We've all seen the old movies where the honeymoon couple puts a "Do Not Disturb" sign on their door. Then they shut the door and we're left to imagine what's going on in there. I would guess that whatever it is is pretty lascivious.

There's a scene in one of Elvis' movies, "Girl Happy," and he even sings a song called "Do Not Disturb." Part of the lyrics is: "Do not disturb, hang a sign on your door. Do not disturb, it's time to make love, and I can't wait ... a minute more." Now that's lascivious.

I've been to motels, of course -- most of us have at least one motel stay in our history -- and there'll be a "Do Not Disturb" sign there. As far as I'm concerned you may as well just step out in the hall and announce to the motel what you're doing in there. Because it can't be anything good.

You'd be down for the continental breakfast later and everyone would be staring at you, because of whatever they imagine must have been going on just minutes before. Did they wash up? And if you have that healthy glow like they show in Viagra commercials, when the guy shows up for work the morning after, they'd probably lose their appetite. This is only minutes later!

What's preferable from the privacy point of view, to me, is just leave the sign alone and dead bolt the door. Then the only one who can figure out your activities inside is the maid, and they never speak. They just make hand signals as they're going door to door with their cart and supplies, as if to say, "I've seen everything but I'm sworn to secrecy."
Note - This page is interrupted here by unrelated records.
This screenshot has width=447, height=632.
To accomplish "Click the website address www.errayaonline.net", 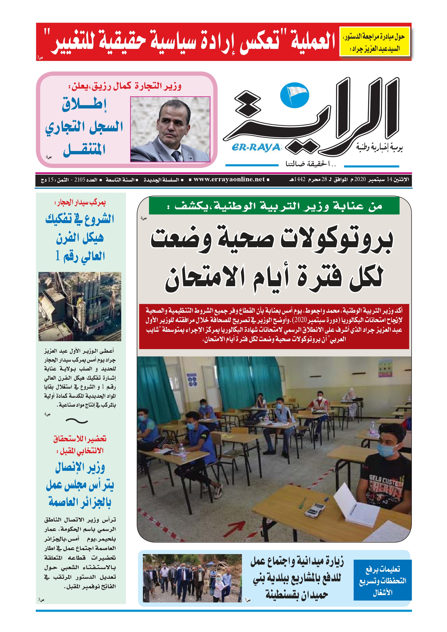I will pyautogui.click(x=229, y=180).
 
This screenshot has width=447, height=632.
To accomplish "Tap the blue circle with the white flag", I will pyautogui.click(x=294, y=95).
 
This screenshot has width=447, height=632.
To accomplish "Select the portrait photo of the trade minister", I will pyautogui.click(x=170, y=129).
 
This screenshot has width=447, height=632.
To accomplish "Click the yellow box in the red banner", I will pyautogui.click(x=375, y=42).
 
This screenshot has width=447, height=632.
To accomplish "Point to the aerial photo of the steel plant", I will pyautogui.click(x=80, y=306).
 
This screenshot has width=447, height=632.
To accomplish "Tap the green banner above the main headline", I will pyautogui.click(x=274, y=206).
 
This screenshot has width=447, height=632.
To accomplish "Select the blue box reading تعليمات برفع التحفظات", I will pyautogui.click(x=382, y=581).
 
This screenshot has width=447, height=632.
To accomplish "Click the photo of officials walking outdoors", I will pyautogui.click(x=192, y=578).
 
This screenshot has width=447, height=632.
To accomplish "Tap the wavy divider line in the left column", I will pyautogui.click(x=77, y=421).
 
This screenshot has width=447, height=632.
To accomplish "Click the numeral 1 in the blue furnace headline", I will pyautogui.click(x=58, y=256).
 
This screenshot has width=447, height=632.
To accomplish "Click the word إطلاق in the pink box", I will pyautogui.click(x=84, y=105).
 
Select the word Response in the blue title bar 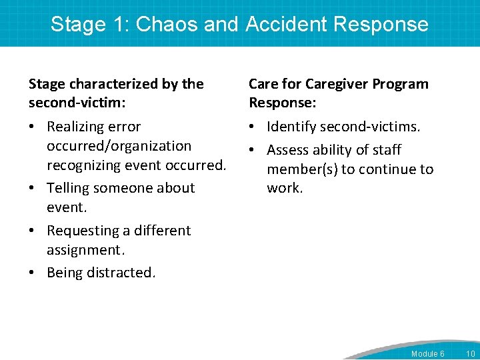pyautogui.click(x=381, y=24)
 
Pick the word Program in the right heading pyautogui.click(x=401, y=84)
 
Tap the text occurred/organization pyautogui.click(x=119, y=146)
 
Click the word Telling pyautogui.click(x=70, y=188)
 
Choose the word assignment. pyautogui.click(x=85, y=250)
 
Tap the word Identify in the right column pyautogui.click(x=291, y=127)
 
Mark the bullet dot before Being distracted pyautogui.click(x=33, y=273)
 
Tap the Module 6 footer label pyautogui.click(x=427, y=353)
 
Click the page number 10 pyautogui.click(x=471, y=353)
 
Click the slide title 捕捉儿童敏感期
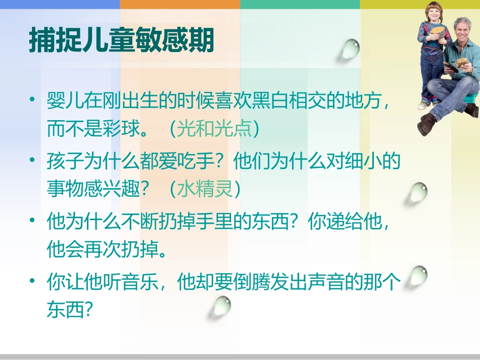tap(121, 40)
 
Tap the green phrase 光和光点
tap(214, 129)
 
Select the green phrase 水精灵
tap(205, 190)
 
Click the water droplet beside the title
tap(349, 49)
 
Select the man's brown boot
tap(427, 124)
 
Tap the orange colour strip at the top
tap(180, 4)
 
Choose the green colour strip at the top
tap(300, 4)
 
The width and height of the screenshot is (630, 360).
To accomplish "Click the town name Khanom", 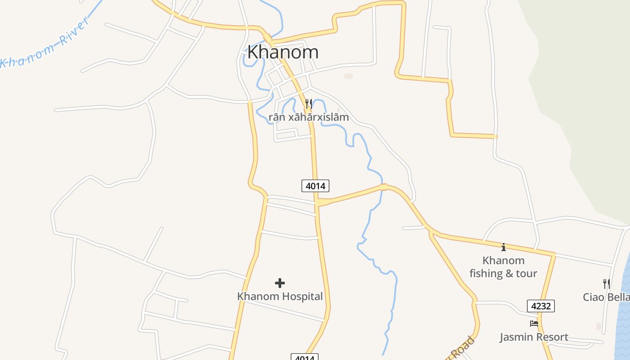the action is [x=283, y=52].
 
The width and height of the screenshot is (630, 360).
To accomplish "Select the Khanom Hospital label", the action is [x=280, y=297].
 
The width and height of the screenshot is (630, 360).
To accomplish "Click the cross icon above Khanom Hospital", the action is [x=280, y=283].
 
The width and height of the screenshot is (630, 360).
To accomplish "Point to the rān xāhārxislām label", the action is [x=309, y=117].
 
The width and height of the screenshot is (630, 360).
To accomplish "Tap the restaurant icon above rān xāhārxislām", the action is [x=309, y=104].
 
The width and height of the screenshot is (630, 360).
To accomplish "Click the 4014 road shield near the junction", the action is [x=315, y=185].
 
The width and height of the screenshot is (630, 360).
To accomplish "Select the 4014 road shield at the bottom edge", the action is [x=305, y=357].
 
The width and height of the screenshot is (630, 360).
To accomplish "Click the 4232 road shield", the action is [x=541, y=306].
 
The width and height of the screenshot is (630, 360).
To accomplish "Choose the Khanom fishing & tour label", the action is [x=503, y=267].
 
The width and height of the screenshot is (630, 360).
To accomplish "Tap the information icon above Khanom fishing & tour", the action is [x=504, y=247].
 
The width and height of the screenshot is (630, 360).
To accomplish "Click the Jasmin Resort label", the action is [x=534, y=337].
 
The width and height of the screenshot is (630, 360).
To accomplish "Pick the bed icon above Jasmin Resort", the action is [x=534, y=323].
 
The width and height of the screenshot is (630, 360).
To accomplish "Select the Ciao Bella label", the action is [x=606, y=297].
Now, someone will probably say that a "Do Not Disturb" sign could be used for other reasons. Like if you're super tired, you've been on the road, and say you got in late, you checked in at 3 in the morning and you don't want up when the maid comes around at 8 or 9. To which I would reply, "Yeah, sure, we all know what's really going on."

I myself have never ever put a "Do Not Disturb" sign out. I see them and leave them on the inside of the room, like they're radioactive. I like my privacy. And I wouldn't be crowing about it to the world for anything. You see one of those signs and it's the same as them saying, "Guess what's going on in my room, not that you'd need three guesses." Or maybe you do need three guesses, but the first two don't count.

The worst thing you can see is just a guy checking in by himself and he has a "Do Not Disturb" sign on the door. You immediately suspect he's got a date, with a doll. It's disgusting. That's a room that needs to be completely disinfected.

I'd rather be safe than sorry. There's no sign. Go ahead, disturb me!